This is important to understand for what is going on today. With most decisions being minority decisions we are actually governed by a political elite. This is not a small layer, but a rather broad layer for an elite.

Yet the political elite only needs to please the majority to remain in place. And that is where things are not going well today.

Naturally, the financial elite is well off and will so in any system. Then, the majority needs to be pleased to a good extent. Yet the very large underbelly of the United States is not present in our representatives. We have a democracy for the majority; we do not have a democracy for all.

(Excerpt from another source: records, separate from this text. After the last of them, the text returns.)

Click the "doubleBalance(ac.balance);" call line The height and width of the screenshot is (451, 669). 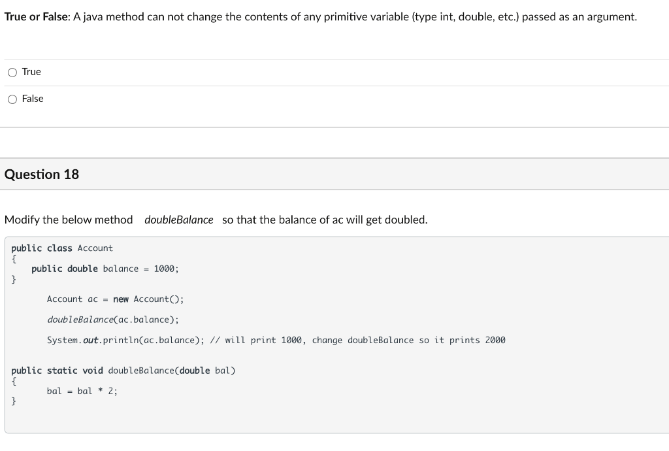click(112, 320)

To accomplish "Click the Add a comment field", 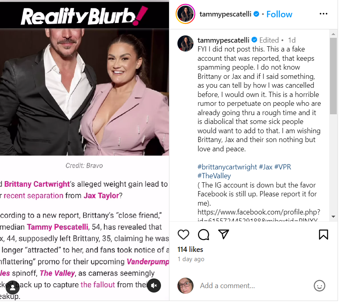I will click(253, 286).
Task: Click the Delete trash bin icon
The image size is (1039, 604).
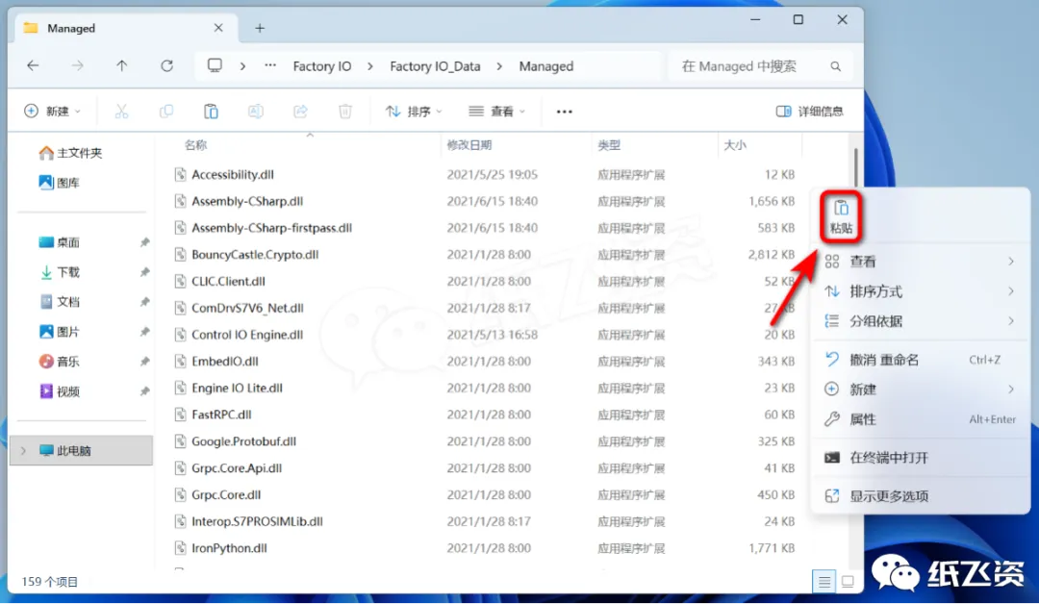Action: click(345, 112)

In US history, we can see how the financial elite was always able to pull decisions in their direction, and the modern idea we have of the US was actually forged by Franklin Roosevelt and the New Deal. This was only possible because of the enormous crisis. To bring that point home with the Wall Street Crash of 1929, the elite was putting their money in the stock market, and not per se in society as a whole, to the point that the stock market contained a lot more money than its actual value.

I hope you see how a nation politically out of whack (because not a democracy but only a democracy for the majority) ends up investing in parts that are beneficial for the majority, but not for the nation as a whole. The New Deal is not the backbone of society anymore, and the financial elites have gained a lot (I’d say since the 80s). In our society, there is a tearing sound one can almost hear when looking at the right information.

We are not disagreeing on much. But I miss the deeper perspective that we have a system in place that is not a natural democracy. There are reasons why there is so much spin in politics because the system does not deliver fair representation, but winners only. And when it comes down to winning, then almost anything goes as long as it brings the win.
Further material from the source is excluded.